Liu Yuliang, Jin Lianwen, Fang Chuanming
IEEE Trans Image Process. 2019 Nov 26. doi: 10.1109/TIP.2019.2954218.
Scene text in the environment is complicated. It can exist in arbitrary text fonts, sizes or shapes. Although scene text detection has witnessed considerable progress in recent years, the detection of text with complex shapes, especially curved text, remains challenging. Datasets with adequate samples to overcome the problem presented by curved text (or other irregularly shaped text) have been introduced only recently; however, the performance of the reported methods on these datasets is unsatisfactory. Therefore, detecting arbitrarily shaped text remains a challenging. This motivated us to propose the Mask Tightness Text Detector (Mask TTD) to improve text detection performance. Mask TTD uses a tightness prior and text frontier learning to enhance pixel-wise mask prediction. In addition, it achieves mutual promotion by integrating a branch for the polygonal boundary of each text region, which significantly improves the detection performance of arbitrarily shaped text. Experiments demonstrate that Mask TTD can achieve state-ofthe-art performance on existing curved text datasets (CTW1500, Total-text, and CUTE80) and three common benchmark datasets (RCTW-17, MSRA-TD500, and ICDAR 2015). It is worth mentioning that on CTW1500, our method can outperform previous methods, especially at higher intersection over union (IoU) thresholds (16% higher than the next-best method with an IoU threshold of 0.8), which demonstrates its potential for tight text detection. Moreover, on the largest Chinese-based dataset RCTW-17, Mask TTD outperforms other methods by a large margin in terms of both the Average Precision and F-measure, showing its powerful generalization ability.

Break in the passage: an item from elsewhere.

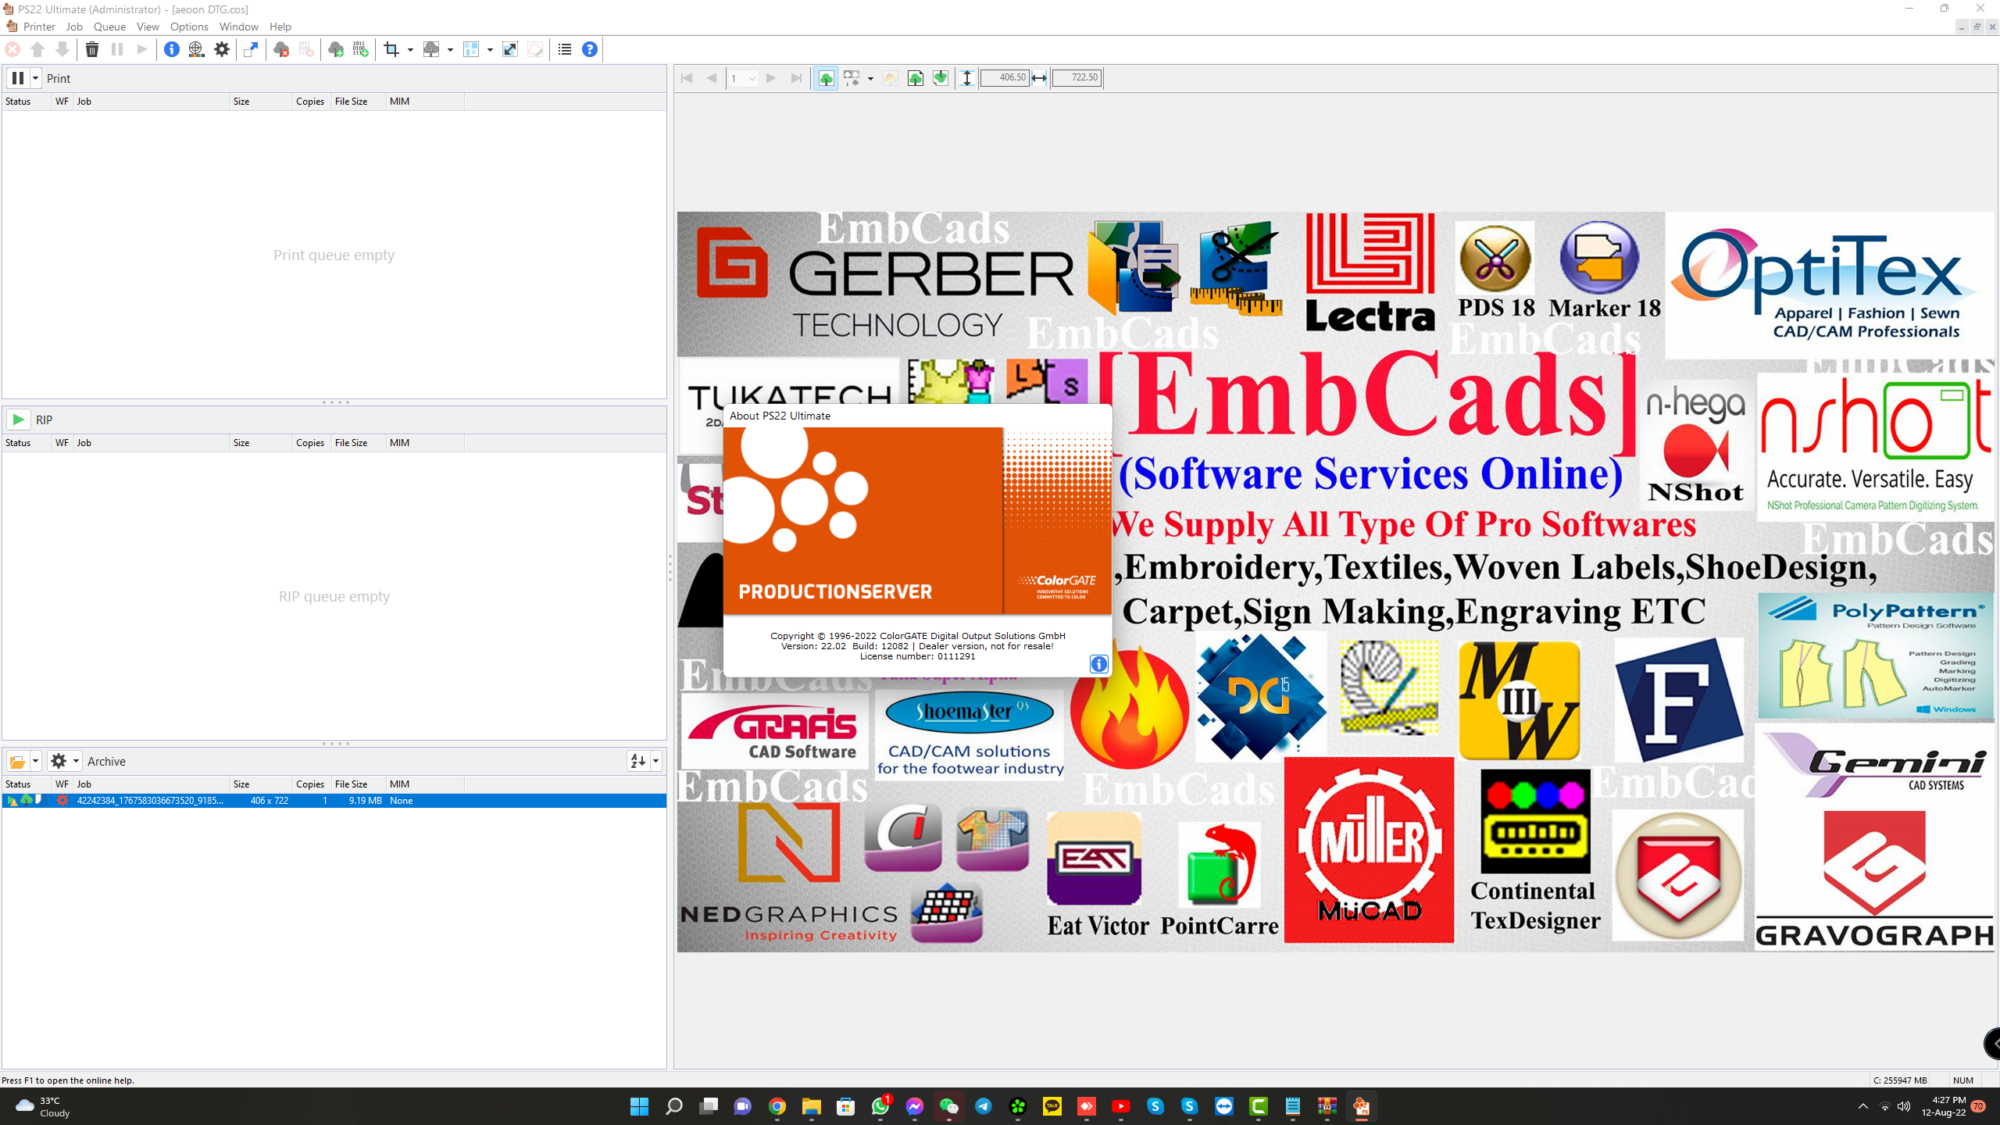2000x1125 pixels.
Task: Select the crop tool icon
Action: pyautogui.click(x=391, y=49)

环境中的场景文本复杂多样。它可以呈现为任意的字体、大小或形状。尽管近年来场景文本检测取得了显著进展,但复杂形状文本(尤其是弯曲文本)的检测仍然具有挑战性。直到最近才引入了具有足够样本的数据集来克服弯曲文本(或其他不规则形状文本)带来的问题;然而,已报道方法在这些数据集上的性能并不理想。因此,检测任意形状的文本仍然是一项具有挑战性的任务。这促使我们提出掩码紧密度文本检测器(Mask TTD)以提高文本检测性能。Mask TTD利用紧密度先验和文本边界学习来增强逐像素掩码预测。此外,它通过整合每个文本区域多边形边界的分支实现相互促进,显著提高了任意形状文本的检测性能。实验表明,Mask TTD在现有的弯曲文本数据集(CTW1500、Total-text和CUTE80)以及三个常见基准数据集(RCTW-17、MSRA-TD500和ICDAR 2015)上能够达到领先的性能。值得一提的是,在CTW1500数据集上,我们的方法优于先前的方法,特别是在更高的交并比(IoU)阈值下(在IoU阈值为0.8时比次优方法高16%),这证明了其在紧密文本检测方面的潜力。此外,在最大的中文数据集RCTW-17上,Mask TTD在平均精度和F值方面均大幅优于其他方法,显示出其强大的泛化能力。